Presidents from five of the nation’s top historically black institutions for computer science and engineering will meet with the highest levels of leadership from one of the world’s most powerful tech companies next week.
Google CEO Sundar Pichai will meet virtually with executives from Florida A&M University, Howard University, Morgan State University, North Carolina A&T State University, and Prairie View A&M University to discuss alleged disparities in hiring and treatment of HBCU graduates within the corporation.
The virtual meeting was arranged by Harry Williams, president and CEO of the Thurgood Marshall College Fund, a nonprofit that supports a network of publicly funded HBCUs and other predominantly Black institutions. Williams said he invited Pichai to the meeting in a late-December email at the behest of several HBCU presidents.
"Whenever someone says something negative that could potentially impact HBCU students, I pay attention to it," Williams told CNN Business. "Our presidents reached out and said, 'Let's do a deep dive here and get some intel directly from the company.'"

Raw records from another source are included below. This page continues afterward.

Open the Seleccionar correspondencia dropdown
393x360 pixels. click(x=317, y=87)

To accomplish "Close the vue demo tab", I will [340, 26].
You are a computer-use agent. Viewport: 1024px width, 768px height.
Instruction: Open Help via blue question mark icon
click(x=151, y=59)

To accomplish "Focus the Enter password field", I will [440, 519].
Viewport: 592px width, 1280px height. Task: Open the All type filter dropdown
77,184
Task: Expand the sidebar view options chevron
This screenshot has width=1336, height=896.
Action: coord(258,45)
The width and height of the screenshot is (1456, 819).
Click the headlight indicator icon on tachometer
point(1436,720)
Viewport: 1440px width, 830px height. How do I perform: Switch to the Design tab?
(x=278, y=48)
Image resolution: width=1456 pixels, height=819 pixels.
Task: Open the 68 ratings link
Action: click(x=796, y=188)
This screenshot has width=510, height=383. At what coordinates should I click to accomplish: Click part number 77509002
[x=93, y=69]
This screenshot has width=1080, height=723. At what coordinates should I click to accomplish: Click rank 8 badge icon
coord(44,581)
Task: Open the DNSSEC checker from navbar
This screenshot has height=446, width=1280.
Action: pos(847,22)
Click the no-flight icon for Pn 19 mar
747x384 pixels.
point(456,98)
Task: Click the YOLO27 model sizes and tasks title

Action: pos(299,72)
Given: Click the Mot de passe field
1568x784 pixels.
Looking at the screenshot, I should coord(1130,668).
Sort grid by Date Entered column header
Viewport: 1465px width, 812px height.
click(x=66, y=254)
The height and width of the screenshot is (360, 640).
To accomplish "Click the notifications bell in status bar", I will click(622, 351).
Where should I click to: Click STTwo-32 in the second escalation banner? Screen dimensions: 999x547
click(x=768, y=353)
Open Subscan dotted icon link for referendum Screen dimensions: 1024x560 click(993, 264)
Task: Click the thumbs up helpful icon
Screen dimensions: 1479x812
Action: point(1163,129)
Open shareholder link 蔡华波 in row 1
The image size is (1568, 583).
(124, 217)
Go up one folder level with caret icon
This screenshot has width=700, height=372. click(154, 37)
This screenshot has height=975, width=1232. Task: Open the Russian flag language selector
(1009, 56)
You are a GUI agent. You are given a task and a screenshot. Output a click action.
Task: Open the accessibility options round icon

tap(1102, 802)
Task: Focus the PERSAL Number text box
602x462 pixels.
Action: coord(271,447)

The optics look great. One of the most powerful people in the world will hold an audience with some of the biggest brands in the HBCU sector, with a goal of course-correcting the strategy to find and retain Black talent from Black institutions.
But the solutions are harder to find and to implement than what can be accomplished during a single Google Meet.
Diversity is not conceptual real estate exclusively leased by HBCUs. If Google, Facebook, Apple, or Microsoft can fill diversity quotas with workers of African, Middle Eastern, Indian and Asian descent studying at predominantly white institutions both in the United States and abroad, there is no reason to invest in training and recruitment at HBCUs beyond the publicity value for doing so.
Since last summer, when the death of George Floyd sparked worldwide protests against police brutality and racism, James estimates 10 to 15 companies have asked for Access2’s help in building a more diverse workforce, without having any budget in place to pay for that recruiting assistance.
“The moment we say, ‘Hey, do you have a budget for our work?’ That's when we lose communication,” said James, who added that building up Access2’s network of job candidates took significant time and effort.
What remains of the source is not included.